Provided data:
........

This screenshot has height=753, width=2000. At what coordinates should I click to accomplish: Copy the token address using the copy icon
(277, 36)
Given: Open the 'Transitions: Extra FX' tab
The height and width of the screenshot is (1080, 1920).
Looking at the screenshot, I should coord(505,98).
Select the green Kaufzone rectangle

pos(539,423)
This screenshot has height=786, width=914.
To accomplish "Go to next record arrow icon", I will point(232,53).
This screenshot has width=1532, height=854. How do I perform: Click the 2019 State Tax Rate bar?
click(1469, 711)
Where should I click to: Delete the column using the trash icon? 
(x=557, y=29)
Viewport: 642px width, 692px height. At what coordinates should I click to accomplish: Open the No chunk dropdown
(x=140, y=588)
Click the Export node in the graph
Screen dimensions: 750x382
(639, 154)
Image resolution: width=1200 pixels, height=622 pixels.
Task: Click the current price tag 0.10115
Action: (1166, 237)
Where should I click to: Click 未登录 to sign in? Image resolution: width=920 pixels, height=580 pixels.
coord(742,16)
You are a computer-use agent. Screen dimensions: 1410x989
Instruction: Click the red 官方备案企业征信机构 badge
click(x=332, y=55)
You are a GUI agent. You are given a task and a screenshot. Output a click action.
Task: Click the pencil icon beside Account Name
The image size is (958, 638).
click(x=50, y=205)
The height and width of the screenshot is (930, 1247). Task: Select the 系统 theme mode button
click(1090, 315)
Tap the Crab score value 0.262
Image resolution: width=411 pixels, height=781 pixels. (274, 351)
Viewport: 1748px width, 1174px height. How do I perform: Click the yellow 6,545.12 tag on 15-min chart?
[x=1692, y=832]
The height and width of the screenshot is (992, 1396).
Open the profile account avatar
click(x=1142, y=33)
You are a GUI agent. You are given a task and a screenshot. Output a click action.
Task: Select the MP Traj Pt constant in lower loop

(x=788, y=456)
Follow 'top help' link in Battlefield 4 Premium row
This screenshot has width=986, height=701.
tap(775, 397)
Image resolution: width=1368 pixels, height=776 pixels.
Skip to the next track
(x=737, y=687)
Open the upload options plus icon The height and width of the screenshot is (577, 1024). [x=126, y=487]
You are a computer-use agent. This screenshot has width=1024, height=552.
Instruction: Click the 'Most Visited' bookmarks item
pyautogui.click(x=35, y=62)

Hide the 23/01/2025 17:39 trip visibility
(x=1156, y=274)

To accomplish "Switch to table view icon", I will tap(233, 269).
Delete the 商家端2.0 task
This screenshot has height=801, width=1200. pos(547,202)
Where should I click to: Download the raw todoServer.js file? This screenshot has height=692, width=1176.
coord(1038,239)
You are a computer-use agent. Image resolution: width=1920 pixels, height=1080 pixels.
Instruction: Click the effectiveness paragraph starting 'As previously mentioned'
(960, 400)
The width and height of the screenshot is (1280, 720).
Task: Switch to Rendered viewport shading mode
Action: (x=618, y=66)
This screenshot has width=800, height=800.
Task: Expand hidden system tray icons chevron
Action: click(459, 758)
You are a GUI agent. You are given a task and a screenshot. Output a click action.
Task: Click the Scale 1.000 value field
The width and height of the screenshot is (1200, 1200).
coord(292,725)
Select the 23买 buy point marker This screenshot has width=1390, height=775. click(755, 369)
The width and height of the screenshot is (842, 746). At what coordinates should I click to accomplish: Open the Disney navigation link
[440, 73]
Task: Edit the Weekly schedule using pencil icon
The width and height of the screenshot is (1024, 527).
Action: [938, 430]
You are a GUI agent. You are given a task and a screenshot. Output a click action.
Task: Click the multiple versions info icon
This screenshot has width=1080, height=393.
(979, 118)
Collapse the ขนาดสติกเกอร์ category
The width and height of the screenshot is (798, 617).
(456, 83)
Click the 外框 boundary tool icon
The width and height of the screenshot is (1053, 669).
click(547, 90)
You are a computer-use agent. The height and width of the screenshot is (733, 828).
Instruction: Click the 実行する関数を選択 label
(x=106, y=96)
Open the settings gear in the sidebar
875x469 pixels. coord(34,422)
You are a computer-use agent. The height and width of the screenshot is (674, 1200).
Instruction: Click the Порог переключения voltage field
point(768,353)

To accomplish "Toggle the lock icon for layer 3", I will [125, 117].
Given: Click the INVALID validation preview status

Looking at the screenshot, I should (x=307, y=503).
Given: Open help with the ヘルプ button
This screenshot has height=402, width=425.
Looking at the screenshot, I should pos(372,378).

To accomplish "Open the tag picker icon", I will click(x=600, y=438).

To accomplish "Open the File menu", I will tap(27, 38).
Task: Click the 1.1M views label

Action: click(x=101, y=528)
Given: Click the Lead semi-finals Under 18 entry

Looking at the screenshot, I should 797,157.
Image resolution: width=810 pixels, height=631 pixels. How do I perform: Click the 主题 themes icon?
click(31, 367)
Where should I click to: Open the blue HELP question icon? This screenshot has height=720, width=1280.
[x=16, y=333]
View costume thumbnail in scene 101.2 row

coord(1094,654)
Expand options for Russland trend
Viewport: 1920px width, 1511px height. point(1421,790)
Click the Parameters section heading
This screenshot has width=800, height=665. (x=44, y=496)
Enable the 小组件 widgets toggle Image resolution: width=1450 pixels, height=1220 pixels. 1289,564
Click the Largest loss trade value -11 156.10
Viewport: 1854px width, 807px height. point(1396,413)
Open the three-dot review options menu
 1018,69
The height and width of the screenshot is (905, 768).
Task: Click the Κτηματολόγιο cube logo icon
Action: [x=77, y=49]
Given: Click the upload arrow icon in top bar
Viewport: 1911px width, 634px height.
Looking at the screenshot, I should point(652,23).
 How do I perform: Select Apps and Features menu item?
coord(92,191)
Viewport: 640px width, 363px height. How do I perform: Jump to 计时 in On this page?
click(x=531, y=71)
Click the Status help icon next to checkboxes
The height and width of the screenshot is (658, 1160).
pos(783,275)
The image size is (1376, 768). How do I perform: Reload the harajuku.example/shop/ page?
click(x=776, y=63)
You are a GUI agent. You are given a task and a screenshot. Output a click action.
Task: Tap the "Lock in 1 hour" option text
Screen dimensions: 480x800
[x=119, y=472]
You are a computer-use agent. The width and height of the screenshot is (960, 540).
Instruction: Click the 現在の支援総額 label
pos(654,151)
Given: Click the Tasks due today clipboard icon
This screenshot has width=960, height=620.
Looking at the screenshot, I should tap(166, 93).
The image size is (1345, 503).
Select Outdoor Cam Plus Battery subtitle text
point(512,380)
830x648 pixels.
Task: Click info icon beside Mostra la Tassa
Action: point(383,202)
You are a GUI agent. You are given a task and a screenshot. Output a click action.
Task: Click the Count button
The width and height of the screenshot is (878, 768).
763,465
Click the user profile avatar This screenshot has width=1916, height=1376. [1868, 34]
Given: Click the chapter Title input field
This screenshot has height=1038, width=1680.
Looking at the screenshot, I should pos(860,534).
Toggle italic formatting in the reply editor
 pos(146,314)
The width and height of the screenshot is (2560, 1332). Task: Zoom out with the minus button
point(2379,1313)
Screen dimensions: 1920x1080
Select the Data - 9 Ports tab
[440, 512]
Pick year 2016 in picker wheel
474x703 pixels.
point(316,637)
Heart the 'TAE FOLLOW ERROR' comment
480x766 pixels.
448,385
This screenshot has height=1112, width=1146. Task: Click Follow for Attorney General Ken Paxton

........

The answer must restate each entry word for word.

This screenshot has height=753, width=2000. At what coordinates should I click to accomplish: Copy the token address using the copy icon
(277, 36)
Given: Open the 'Transitions: Extra FX' tab
The height and width of the screenshot is (1080, 1920).
Looking at the screenshot, I should coord(505,98).
Select the green Kaufzone rectangle

pos(539,423)
This screenshot has height=786, width=914.
To accomplish "Go to next record arrow icon", I will point(232,53).
This screenshot has width=1532, height=854. How do I perform: Click the 2019 State Tax Rate bar?
click(1469, 711)
Where should I click to: Delete the column using the trash icon? 
(x=557, y=29)
Viewport: 642px width, 692px height. At what coordinates should I click to accomplish: Open the No chunk dropdown
(x=140, y=588)
Click the Export node in the graph
Screen dimensions: 750x382
(639, 154)
Image resolution: width=1200 pixels, height=622 pixels.
Task: Click the current price tag 0.10115
Action: (1166, 237)
Where should I click to: Click 未登录 to sign in? Image resolution: width=920 pixels, height=580 pixels.
coord(742,16)
You are a computer-use agent. Screen dimensions: 1410x989
Instruction: Click the red 官方备案企业征信机构 badge
click(x=332, y=55)
You are a GUI agent. You are given a task and a screenshot. Output a click action.
Task: Click the pencil icon beside Account Name
The image size is (958, 638).
click(x=50, y=205)
The height and width of the screenshot is (930, 1247). Task: Select the 系统 theme mode button
click(1090, 315)
Tap the Crab score value 0.262
Image resolution: width=411 pixels, height=781 pixels. (274, 351)
Viewport: 1748px width, 1174px height. How do I perform: Click the yellow 6,545.12 tag on 15-min chart?
[x=1692, y=832]
The height and width of the screenshot is (992, 1396).
Open the profile account avatar
click(x=1142, y=33)
You are a GUI agent. You are given a task and a screenshot. Output a click action.
Task: Select the MP Traj Pt constant in lower loop

(x=788, y=456)
Follow 'top help' link in Battlefield 4 Premium row
This screenshot has width=986, height=701.
tap(775, 397)
Image resolution: width=1368 pixels, height=776 pixels.
Skip to the next track
(x=737, y=687)
Open the upload options plus icon The height and width of the screenshot is (577, 1024). [x=126, y=487]
You are a computer-use agent. This screenshot has width=1024, height=552.
Instruction: Click the 'Most Visited' bookmarks item
pyautogui.click(x=35, y=62)

Hide the 23/01/2025 17:39 trip visibility
(x=1156, y=274)

To accomplish "Switch to table view icon", I will tap(233, 269).
Delete the 商家端2.0 task
This screenshot has height=801, width=1200. pos(547,202)
Where should I click to: Download the raw todoServer.js file? This screenshot has height=692, width=1176.
coord(1038,239)
You are a computer-use agent. Image resolution: width=1920 pixels, height=1080 pixels.
Instruction: Click the effectiveness paragraph starting 'As previously mentioned'
(960, 400)
The width and height of the screenshot is (1280, 720).
Task: Switch to Rendered viewport shading mode
Action: (x=618, y=66)
This screenshot has width=800, height=800.
Task: Expand hidden system tray icons chevron
Action: click(459, 758)
You are a GUI agent. You are given a task and a screenshot. Output a click action.
Task: Click the Scale 1.000 value field
The width and height of the screenshot is (1200, 1200).
coord(292,725)
Select the 23买 buy point marker This screenshot has width=1390, height=775. click(755, 369)
The width and height of the screenshot is (842, 746). At what coordinates should I click to accomplish: Open the Disney navigation link
[440, 73]
Task: Edit the Weekly schedule using pencil icon
The width and height of the screenshot is (1024, 527).
Action: [938, 430]
You are a GUI agent. You are given a task and a screenshot. Output a click action.
Task: Click the multiple versions info icon
This screenshot has width=1080, height=393.
(979, 118)
Collapse the ขนาดสติกเกอร์ category
The width and height of the screenshot is (798, 617).
(456, 83)
Click the 外框 boundary tool icon
The width and height of the screenshot is (1053, 669).
click(547, 90)
You are a computer-use agent. The height and width of the screenshot is (733, 828).
Instruction: Click the 実行する関数を選択 label
(x=106, y=96)
Open the settings gear in the sidebar
875x469 pixels. coord(34,422)
You are a computer-use agent. The height and width of the screenshot is (674, 1200).
Instruction: Click the Порог переключения voltage field
point(768,353)

To accomplish "Toggle the lock icon for layer 3", I will [125, 117].
Given: Click the INVALID validation preview status

Looking at the screenshot, I should (x=307, y=503).
Given: Open help with the ヘルプ button
This screenshot has height=402, width=425.
Looking at the screenshot, I should pos(372,378).

To accomplish "Open the tag picker icon", I will click(x=600, y=438).

To accomplish "Open the File menu", I will tap(27, 38).
Task: Click the 1.1M views label

Action: click(x=101, y=528)
Given: Click the Lead semi-finals Under 18 entry

Looking at the screenshot, I should 797,157.
Image resolution: width=810 pixels, height=631 pixels. How do I perform: Click the 主题 themes icon?
click(31, 367)
Where should I click to: Open the blue HELP question icon? This screenshot has height=720, width=1280.
[x=16, y=333]
View costume thumbnail in scene 101.2 row

coord(1094,654)
Expand options for Russland trend
Viewport: 1920px width, 1511px height. point(1421,790)
Click the Parameters section heading
This screenshot has width=800, height=665. (x=44, y=496)
Enable the 小组件 widgets toggle Image resolution: width=1450 pixels, height=1220 pixels. 1289,564
Click the Largest loss trade value -11 156.10
Viewport: 1854px width, 807px height. point(1396,413)
Open the three-dot review options menu
 1018,69
The height and width of the screenshot is (905, 768).
Task: Click the Κτηματολόγιο cube logo icon
Action: [x=77, y=49]
Given: Click the upload arrow icon in top bar
Viewport: 1911px width, 634px height.
Looking at the screenshot, I should point(652,23).
 How do I perform: Select Apps and Features menu item?
coord(92,191)
Viewport: 640px width, 363px height. How do I perform: Jump to 计时 in On this page?
click(x=531, y=71)
Click the Status help icon next to checkboxes
The height and width of the screenshot is (658, 1160).
pos(783,275)
The image size is (1376, 768). How do I perform: Reload the harajuku.example/shop/ page?
click(x=776, y=63)
You are a GUI agent. You are given a task and a screenshot. Output a click action.
Task: Tap the "Lock in 1 hour" option text
Screen dimensions: 480x800
[x=119, y=472]
You are a computer-use agent. The width and height of the screenshot is (960, 540).
Instruction: Click the 現在の支援総額 label
pos(654,151)
Given: Click the Tasks due today clipboard icon
This screenshot has width=960, height=620.
Looking at the screenshot, I should tap(166, 93).
The image size is (1345, 503).
Select Outdoor Cam Plus Battery subtitle text
point(512,380)
830x648 pixels.
Task: Click info icon beside Mostra la Tassa
Action: point(383,202)
You are a GUI agent. You are given a task and a screenshot. Output a click action.
Task: Click the Count button
The width and height of the screenshot is (878, 768).
763,465
Click the user profile avatar This screenshot has width=1916, height=1376. [1868, 34]
Given: Click the chapter Title input field
This screenshot has height=1038, width=1680.
Looking at the screenshot, I should pos(860,534).
Toggle italic formatting in the reply editor
 pos(146,314)
The width and height of the screenshot is (2560, 1332). Task: Zoom out with the minus button
point(2379,1313)
Screen dimensions: 1920x1080
Select the Data - 9 Ports tab
[440, 512]
Pick year 2016 in picker wheel
474x703 pixels.
point(316,637)
Heart the 'TAE FOLLOW ERROR' comment
480x766 pixels.
448,385
This screenshot has height=1112, width=1146. Task: Click Follow for Attorney General Ken Paxton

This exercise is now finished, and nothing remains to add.